Figure 8. NK cell suppression of humoral and cellular immunity occurs at early stage of infection

Prior to infection (D-1) with 5 × 10⁴ p.f.u. (i.p.) of the Armstrong strain of LCMV, C57BL/6 mice (n = 4 per group) were treated with 25 μg of anti-NK1.1 (ΔNK) or isotype (control) antibody. (a) The frequencies of NK cells (± s.e.m.) were determined in peripheral blood at various times post-infection, and are plotted as a fraction of non-depleted control mice at each time point. (b,c) Additional groups of mice were administered a single dose of anti-NK1.1 depleting antibody at later time points (day 3 (D+3) or day 6 (D+6) p.i.). (b) LCMV-specific CD8 T cell responses in the spleen (n = 8 per group) were measured by intracellular cytokine staining at day 14 p.i. after in vitro restimulation with virus-derived peptides. (c) Numbers of GC B cells (n = 4 per group) were determined in the iLN at day 14 p.i. Results are pooled from two independent experiments, and statistically significant differences were determined by Student’s t-test.

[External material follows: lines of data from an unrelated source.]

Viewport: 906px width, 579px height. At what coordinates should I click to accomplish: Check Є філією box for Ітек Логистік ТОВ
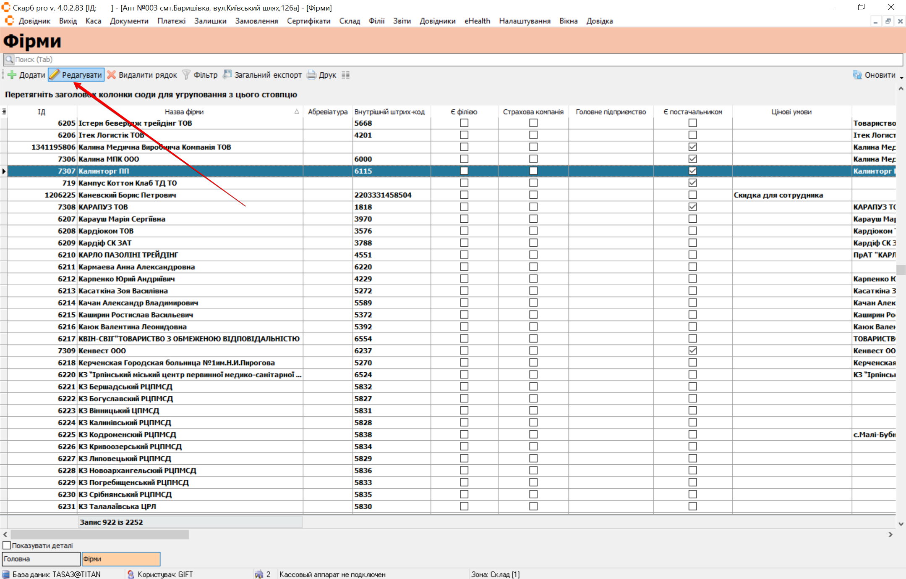[464, 135]
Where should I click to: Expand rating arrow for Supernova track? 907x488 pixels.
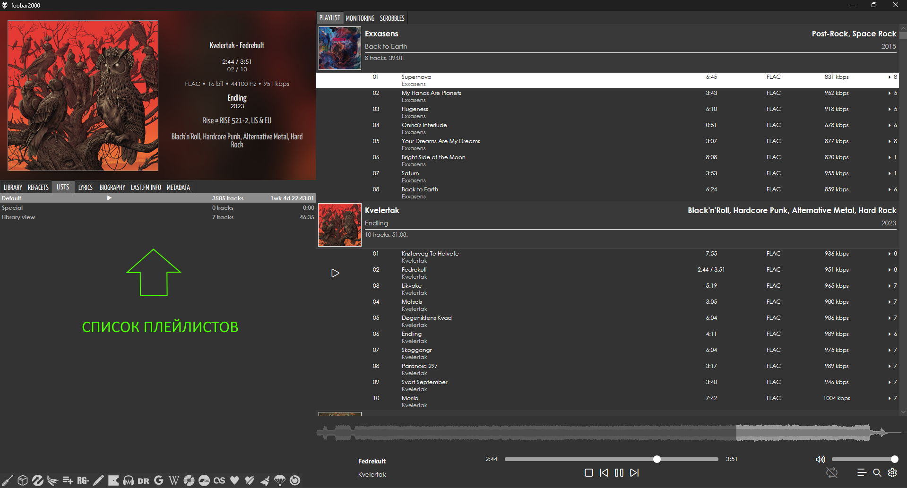click(890, 77)

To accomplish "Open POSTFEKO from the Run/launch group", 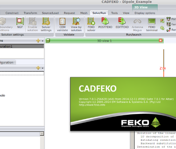I will point(105,23).
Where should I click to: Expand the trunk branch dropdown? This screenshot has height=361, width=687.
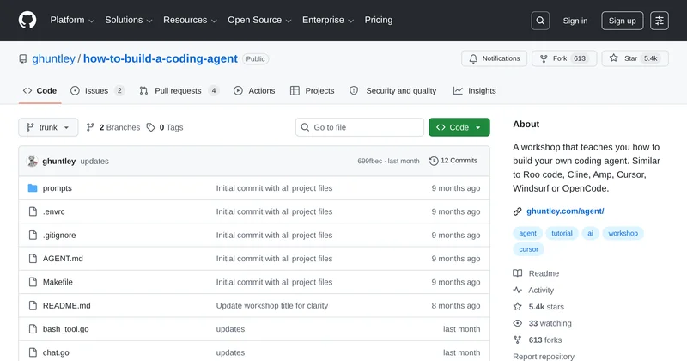point(48,127)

Figure 9. NK cell suppression of T_FH responses depends upon perforin

(a–c) Groups of C57BL/6, prf1-/-, or lpr mice (n = 8 per group) were depleted of NK cells (ΔNK) or administered control antibody (Control) one day prior to infection with LCMV Armstrong (5 × 10⁴ p.f.u.). (a) Representative staining of T_FH markers CXCR5 and PD-1 on activated (CD44hi) CD4 T cells in the spleen 5 days p.i. (b) Numbers of T_FH cells (PD-1⁺CXCR5⁺CD44^hiCD4⁺) in the spleen and mdLN at day 5 p.i. (± s.e.m.). (c) Proportion and number of T_FH cells (± s.e.m.) in the spleen at day 6 of infection of C57BL/6 and lpr mice. (d) Ex vivo degranulation measured by CD107a/b staining of NKp46⁺CD3⁻ NK cells in the spleen and LNs of uninfected or LCMV-infected (day 3 p.i.), and total number of degranulating (CD107a/b⁺) NK cells (n = 8 per group) is plotted. Results are pooled from two independent replicate experiments, and statistically significant differences were determined using Student’s t-test.